§ Task goal
Copy every line of the items below word for word, leaving out the pictures.

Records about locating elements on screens
>> start
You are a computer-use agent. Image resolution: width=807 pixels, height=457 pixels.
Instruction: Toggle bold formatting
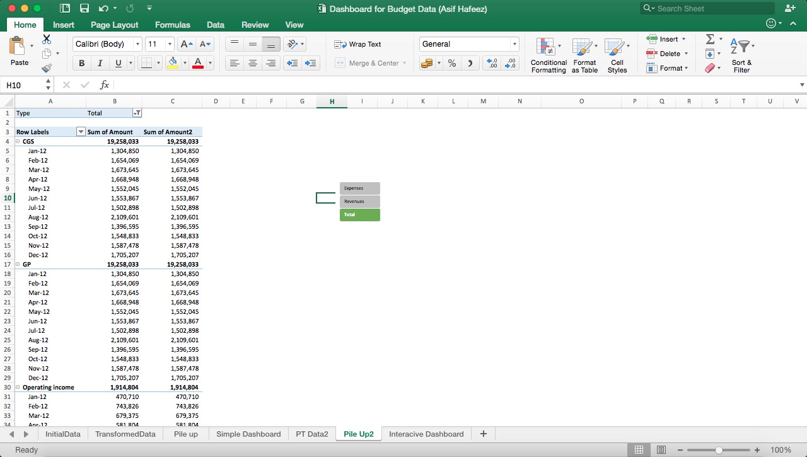coord(81,63)
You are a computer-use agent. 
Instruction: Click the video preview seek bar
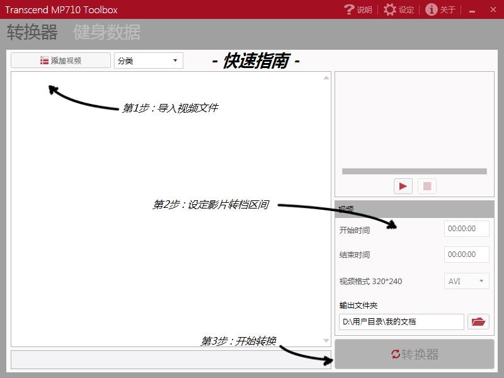point(414,171)
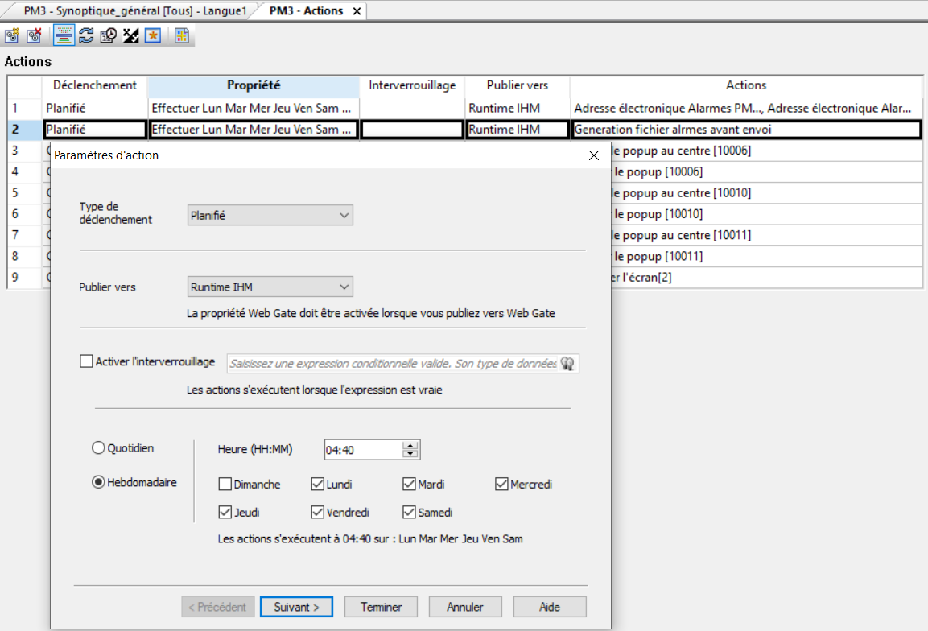The width and height of the screenshot is (928, 631).
Task: Click the colored grid document toolbar icon
Action: pos(182,35)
>> end
§ Answer to the exercise
You are a computer-use agent. Image resolution: width=807 pixels, height=457 pixels.
Instruction: Toggle bold formatting
coord(81,63)
You are a computer-use agent. 
Instruction: Click the video preview seek bar
point(414,171)
The width and height of the screenshot is (928, 631).
Task: Click the colored grid document toolbar icon
Action: pos(182,35)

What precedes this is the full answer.